In the study, reported in The New England Journal of Medicine for October 23, alemtuzumab was better than interferon at preventing disability and disease relapse and also reduced the lesion burden on MRI. However, autoimmune complications, including one fatal case of immune thrombocytopenic purpura, were more common with alemtuzumab.

The phase II trial featured 334 previously untreated early multiple sclerosis patients who enrolled in the study between December 2002 and July 2004. The subjects were randomized to receive subcutaneous interferon beta-1a (44 micrograms three times per week) or annual intravenous cycles of alemtuzumab (12 or 24 mg) in a 1:1:1 ratio for 36 months.

The alemtuzumab arm was stopped in September 2005 after three cases of ITP, one fatal, arose.

The rate of sustained accumulation of disability with alemtuzumab was 9.0%, significantly lower than the 26.2% rate seen with interferon, lead author Dr. Alasdair J. Coles, from Addenbrooke’s Hospital in Cambridge, UK, and colleagues note (p < 0.001). Patients treated with alemtuzumab had an improvement in disability scores, while those given interferon had worsening scores.
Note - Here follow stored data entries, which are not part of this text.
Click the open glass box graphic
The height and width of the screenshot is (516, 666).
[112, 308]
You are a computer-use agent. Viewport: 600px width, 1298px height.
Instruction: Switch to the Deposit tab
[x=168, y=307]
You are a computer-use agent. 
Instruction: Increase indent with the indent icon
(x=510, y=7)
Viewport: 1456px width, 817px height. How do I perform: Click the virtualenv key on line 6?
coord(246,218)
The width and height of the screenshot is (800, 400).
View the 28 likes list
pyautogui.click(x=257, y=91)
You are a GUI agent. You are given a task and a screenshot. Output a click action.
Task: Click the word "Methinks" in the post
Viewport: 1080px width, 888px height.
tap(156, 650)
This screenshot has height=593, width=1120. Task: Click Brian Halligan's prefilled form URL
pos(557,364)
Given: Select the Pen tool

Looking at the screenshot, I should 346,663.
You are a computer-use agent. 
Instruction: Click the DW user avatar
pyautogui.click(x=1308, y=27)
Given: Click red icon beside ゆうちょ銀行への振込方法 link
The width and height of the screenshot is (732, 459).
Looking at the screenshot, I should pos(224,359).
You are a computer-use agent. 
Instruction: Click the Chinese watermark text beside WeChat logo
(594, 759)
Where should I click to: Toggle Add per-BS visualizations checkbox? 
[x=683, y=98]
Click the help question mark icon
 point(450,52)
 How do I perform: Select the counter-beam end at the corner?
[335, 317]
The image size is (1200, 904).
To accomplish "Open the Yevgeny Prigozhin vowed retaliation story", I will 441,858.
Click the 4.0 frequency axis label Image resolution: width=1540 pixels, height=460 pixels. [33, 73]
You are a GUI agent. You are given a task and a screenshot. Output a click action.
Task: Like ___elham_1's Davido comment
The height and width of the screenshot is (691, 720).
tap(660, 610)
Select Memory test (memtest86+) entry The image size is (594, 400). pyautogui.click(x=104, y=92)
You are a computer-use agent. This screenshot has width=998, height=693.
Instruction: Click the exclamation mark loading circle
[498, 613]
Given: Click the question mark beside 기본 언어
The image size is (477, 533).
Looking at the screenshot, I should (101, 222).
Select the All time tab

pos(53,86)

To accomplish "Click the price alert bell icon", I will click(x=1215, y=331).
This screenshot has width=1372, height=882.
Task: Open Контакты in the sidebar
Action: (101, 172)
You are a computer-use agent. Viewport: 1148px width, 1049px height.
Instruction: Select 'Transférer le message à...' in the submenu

Alemtuzumab was also associated with a lower annualized rate of relapse (0.10 vs. 0.36, p < 0.001) and with reduced lesion burden on T2-weighted MRI (p = 0.005). From 12 to 36 months, brain volume rose in the alemtuzumab group, but fell in the interferon group (p = 0.02). Other side effects included autoimmune thyroid disorders, which occurred in 23% of alemtuzumab-treated patients compared with just 3% of interferon-treated subjects. As noted, the ITP rate was also higher in the alemtuzumab group: 3% vs. 1%. Lastly, 66% of patients in the alemtuzumab group had an infectious complication compared with 47% of those in the interferon group. No difference in efficacy was noted between the 12 and 24 mg-doses of alemtuzumab, the report indicates. The findings support the concept that “early suppression of inflammation in multiple sclerosis inhibits the complex cascade of disease mechanisms responsible for long-term disability,” Dr. Cole’s group concludes. However, they also “raise the difficult issue of exposing young adults who have little disability to a drug having potentially serious adverse effects.” In a related editorial, Dr. Stephen L. Hauser, from the University of California, San Francisco, agrees that these study findings and others highlight “the value of very aggressive therapy instituted at the beginning of the disease process, a time when the majority of inflammatory damage is subclinical and disability is absent or mild in most patients.” Reference:
N Engl J Med 2008;359:1786-1801,1838-1841.